Saturday, February 16, 2019

do better


There is much discussion in the po-biz world over politically reactionary poets being rewarded in po-bizzy ways and whether that sort of work should be acknowledged, let alone given support. Sometimes I read articles and am pretty sure the claims of "censorship" flying around are not exactly using the concept correctly.  Inevitably those same defenses jump to Godwinning all over the place and just sort of being embarassing to watch. I'm pretty sure censorship would not exactly be removing your work from a publication (which an editor has every right to do) but more like imprisoning you and taking away your pen. Or forcing you to cross out every objectional thing in black marker wherever you post it.  Even if it's your own blog.

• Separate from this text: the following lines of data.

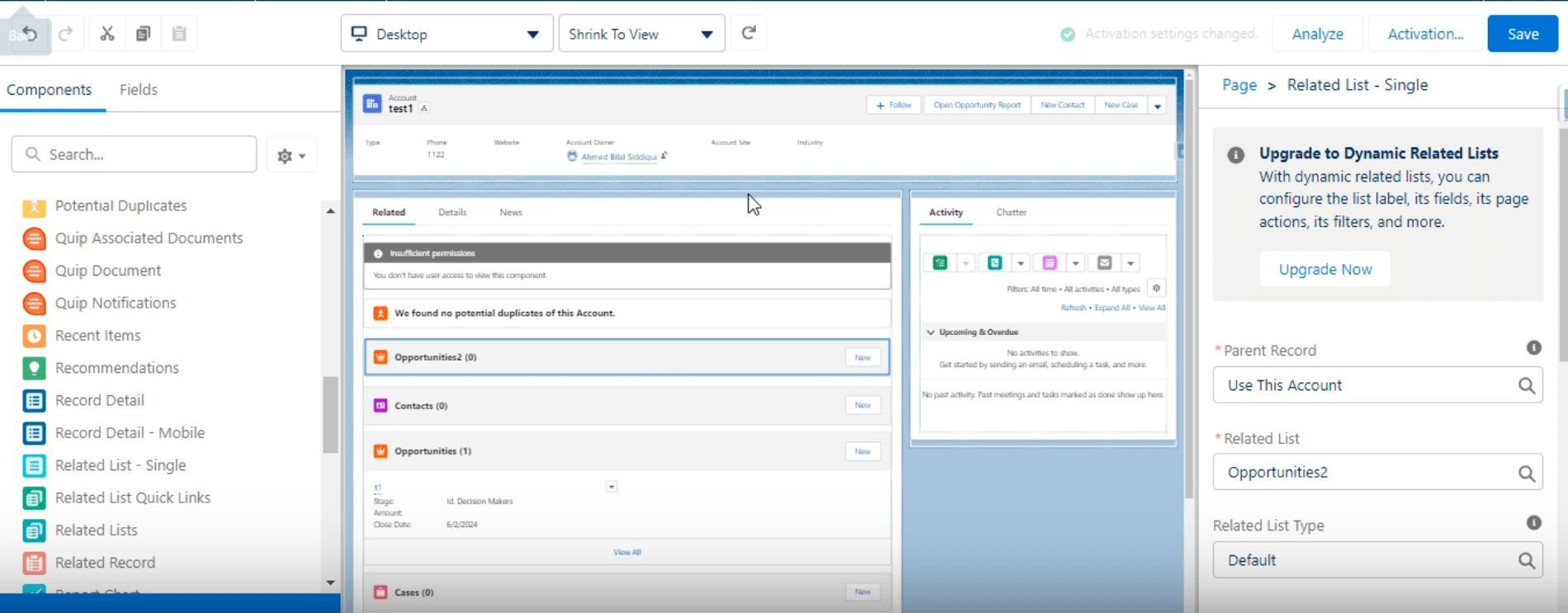Viewport: 1568px width, 613px height.
Task: Click the Cut scissors icon in toolbar
Action: (107, 34)
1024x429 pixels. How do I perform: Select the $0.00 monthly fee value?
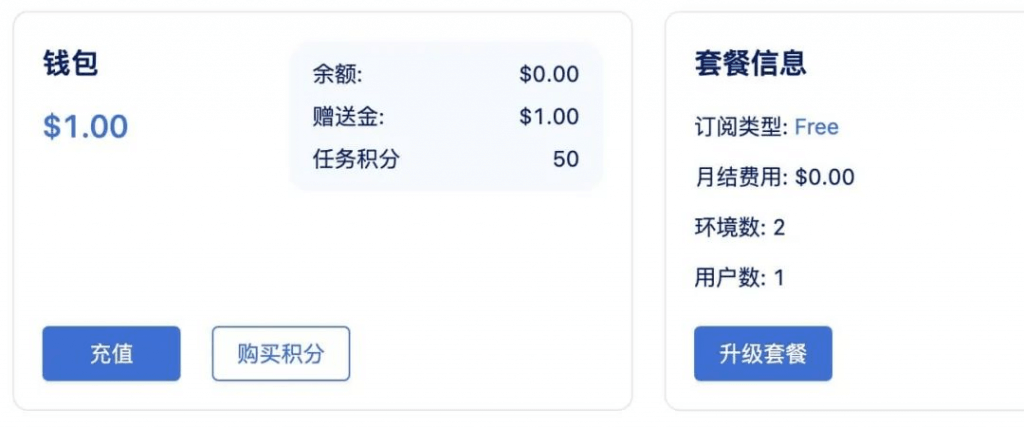tap(825, 178)
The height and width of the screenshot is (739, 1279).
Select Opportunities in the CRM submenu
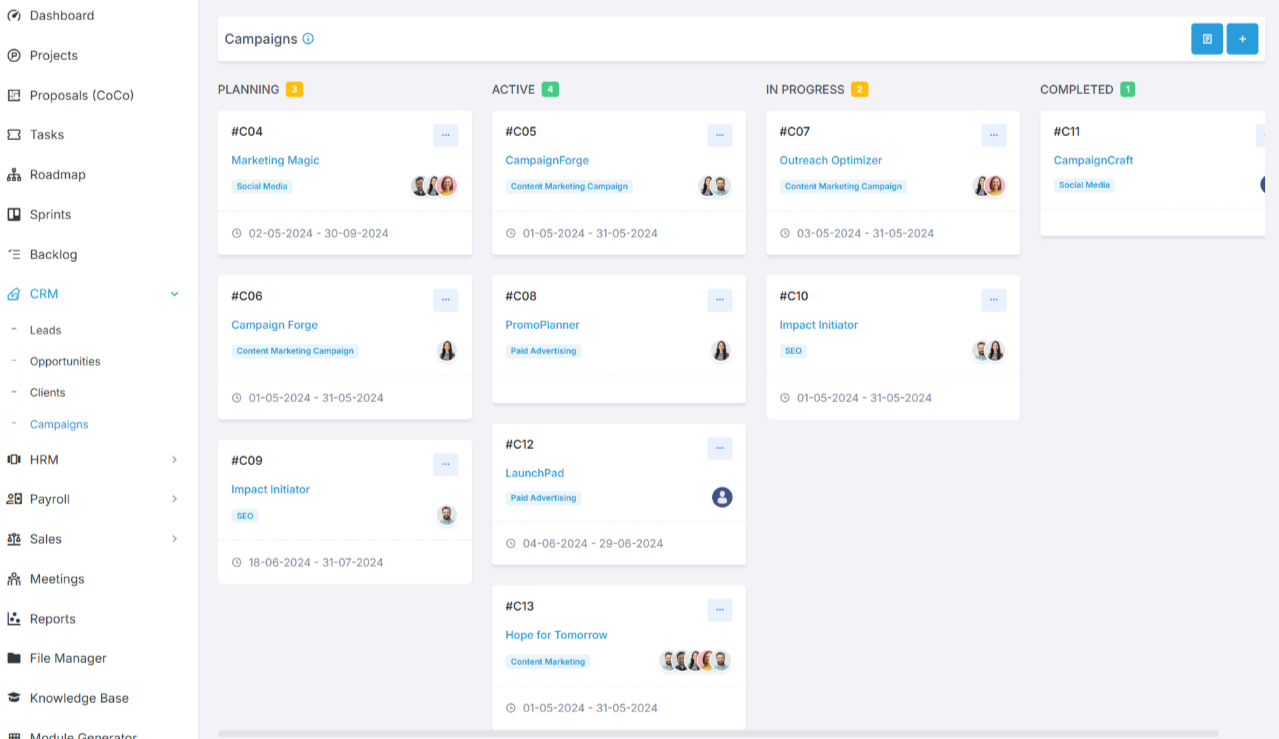[65, 361]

Regardless, sometimes the garbage people start to collect into tiny gross constellations-the reactionaries, the racists, the neo-nazis. That dude (white)who wrote in a problematic way about Michael Brown's death  and the woman (also white) who doing was something racist with Gone With the Wind quotes.  That guy who pretended to be an Asian woman.  Add in the creepers, the rampant abusers, the assholes of the po-biz world  and you have a movement against what they consider the "mob" of poets who dare question or call them out.   Also, pretty much the people who defend them and their work, of course, who seems to do so out of similarly aligned thought patterns of their own (usually disguised in, of course,  1st Amendment garb, but I see you for what you are....)  They call their adversaries "social justice " poets, but I'm not so sure it's about social justice at all and more just not being a trash person. They also like to bring up struggles to silence work in the past--usually of a progressive or daring nature. But aren't quite self aware enough to realize yes, writers historically fight against the silencing of work that is moving forward, but why would you want to reward work that is regressive.?  Is this not antithetical to the purpose of artists in the first place--to make us better humans?

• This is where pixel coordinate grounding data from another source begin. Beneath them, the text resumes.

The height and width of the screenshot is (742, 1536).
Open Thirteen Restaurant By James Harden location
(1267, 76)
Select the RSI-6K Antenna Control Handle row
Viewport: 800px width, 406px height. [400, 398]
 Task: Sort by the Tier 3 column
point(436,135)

I like to operate under the assumptions that artists, if anyone in this whole world, are the sane ones.  The good ones.  The better ones. Fighting the good fight. We're not always perfect, and the ability to say, "hey, I made a mistake when I wrote that, and I apologize and will do better." goes a long way. Why in the world, as an editor, as a reader, would I want to publish or support the work a horrible person.  So much is said about the "quality" being the only thing that matters. Bullshit.  It matters if you are a quality person, because if you aren't, no matter how good you're work is, I'm not going to read it, publish it, or support it.  There is no disconnect between the artist and the work--it's the same reason I won't watch Woody Allen films or support Louis CK's comedy.  I cannot divorce the work from the artist themselves. In anything. If my Uber driver is a mysogynist prick but still managed to get me home in one piece, yes he's good driver, but I'm not exactly keen to ride with him again.

If the lit community can't work toward being being better people, who will?